The Batman is one of my all-time favorite cartoons, and while I've never been much of a fan of Batman Returns, I always thought that TB-stylized version of the Penguin's duck car from the film would go great with the more comic-relief version of the character featured in the show. This contest was the perfect chance to see if I could both design and build such an outrageous vehicle.
This is going to be a big write up, so I'm gonna break it up into parts. Let's start with the most obvious-
The Penguin- The Penguin was the simplest of the figures in the set to make, but he was far from easy to get finished. He's nothing more than a repaint of the TB line's "Deluxe Tux" Penguin figure, but I spent so much time getting the colors and highlights just right that it felt much more involved than a simple paint job. I know that repaints aren't allowed in contests, but I felt that it would be alright to enter him along with the rest of the set.
Kabuki Twin- I've always loved the Kabuki Twins. They're mysterious, and a bit scary, just how I like my baddies! I made this girl from an X-Men: Evolution Storm figure. About 3/4" was cut from each leg to bring the height down, with a bit of length taken from the left arm as well. The right arm was hollow and couldn't be sanded as much as it needed to be, and was replaced with a paint brush handle. I sculpted over all of the seams and surface details that couldn't be sanded off, and added a sculpted-over TB Bruce Wayne head. All extra surface details were sculpted. The feet came from a JLU Superman, with the toes sculpted on. Finally, the claws are plastic fork prongs. I REALLY love this figure. I can't imagine how much closer she could have come to the source material. Now all I need to do is make her sister and we'll be set!
The Duck-Mobile- And here we... go! Alright, get comfy, 'cause this is gonna take a while. My vision for this was that Penguin stuck an old recliner in the back of a carnival ride and made it his new set of wheels. It started as a duck-shaped chlorine dispenser found at a pool supply store. I carved off the duck's feet, mohawk, and sunglasses, (don't ask) and carved off the big chlorine carrier on the bottom. After that, I cut a rectangle out of the poor thing's back and sawed him right in two. I halved a couple of thick PVC pipes, which were run along the insides of the duck to lengthen him by about five inches. The head was also sawed off and moved forward on the body. Eight sticks of epoxy were used to sculpt out the duck's body. The sides were filled in, the bottom had to be completely re-sculpted over a sheet of styrene attached to the underside of the car, and the face, eyes, and forehead feathers were sculpted onto the head. The tires came from a random military Jeep found at Big Lots. They were removed, then attached to axles (made from wooden dowel rods) that were inserted through holes drilled into the sides of the duck.

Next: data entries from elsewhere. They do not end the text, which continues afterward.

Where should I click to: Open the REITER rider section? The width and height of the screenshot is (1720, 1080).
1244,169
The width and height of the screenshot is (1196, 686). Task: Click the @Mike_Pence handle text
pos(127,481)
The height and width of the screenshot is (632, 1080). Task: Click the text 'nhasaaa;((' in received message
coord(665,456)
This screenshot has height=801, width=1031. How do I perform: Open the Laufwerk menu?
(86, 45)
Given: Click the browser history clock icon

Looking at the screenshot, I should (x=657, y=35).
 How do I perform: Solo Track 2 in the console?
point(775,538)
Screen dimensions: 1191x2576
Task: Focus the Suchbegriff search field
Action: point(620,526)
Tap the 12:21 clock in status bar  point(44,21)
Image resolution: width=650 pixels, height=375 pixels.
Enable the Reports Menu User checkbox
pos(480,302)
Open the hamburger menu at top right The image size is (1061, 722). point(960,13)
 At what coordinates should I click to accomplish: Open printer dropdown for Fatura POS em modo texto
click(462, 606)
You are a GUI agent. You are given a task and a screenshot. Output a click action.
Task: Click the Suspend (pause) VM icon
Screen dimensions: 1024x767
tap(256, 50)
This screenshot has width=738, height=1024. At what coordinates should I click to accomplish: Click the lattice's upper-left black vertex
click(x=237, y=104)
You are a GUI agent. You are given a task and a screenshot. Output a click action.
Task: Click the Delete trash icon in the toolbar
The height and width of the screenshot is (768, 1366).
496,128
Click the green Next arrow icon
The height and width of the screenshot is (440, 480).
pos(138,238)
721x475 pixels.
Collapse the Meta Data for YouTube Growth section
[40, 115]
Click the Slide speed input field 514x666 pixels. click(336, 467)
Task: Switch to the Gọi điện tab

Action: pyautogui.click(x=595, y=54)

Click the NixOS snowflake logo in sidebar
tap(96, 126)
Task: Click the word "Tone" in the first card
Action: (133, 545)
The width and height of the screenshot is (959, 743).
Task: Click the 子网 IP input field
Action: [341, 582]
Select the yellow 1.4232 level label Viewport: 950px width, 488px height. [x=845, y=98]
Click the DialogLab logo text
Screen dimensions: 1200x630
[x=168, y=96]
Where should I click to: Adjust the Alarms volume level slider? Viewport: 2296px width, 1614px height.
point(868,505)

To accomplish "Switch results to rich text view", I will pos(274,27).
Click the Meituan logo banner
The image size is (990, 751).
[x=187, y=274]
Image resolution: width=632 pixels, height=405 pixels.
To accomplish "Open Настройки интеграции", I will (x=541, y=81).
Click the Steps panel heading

By doing this, I was able to keep the wheels straight and level, preserve the car's ability to actually roll, and best of all, the wheels move in perfect coordination with their respective counterparts. Coincidentally, the dashboard/steering wheel came from the very same Jeep the that tires were taken from. I was amazed at how well it fit into car after just a little modification. The seat was made from scraps of wood I had in the garage. Some of the sharper edges were smoothed down, and I added a piece of wire for the spring. The tears in the upholstery are the tufts of hair from several TDK Movie Masters Joker Goons. The little X of tape was made from rubber bands. For finishing touches, I added an antennae, (made of wire and a little Styrofoam Christmas berry) another tape X on the side of the duck, (again, made from rubber bands) and a big, twisty exhaust pipe made from a thick paintbrush handle and a rubber band.
ALL of the painting you see here was done by hand. No tricks were used to create the duck's eyes or the Kabuki Twin's face or anything. It's all paint, baby!
Only as I write this do I realize just how utterly time-consuming and frustrating this project was. Even then, I love how all the pieces turned out, and I have absolutely no regrets. I hope you all have as much fun looking at them as I did making them. Be sure to let me know what you think!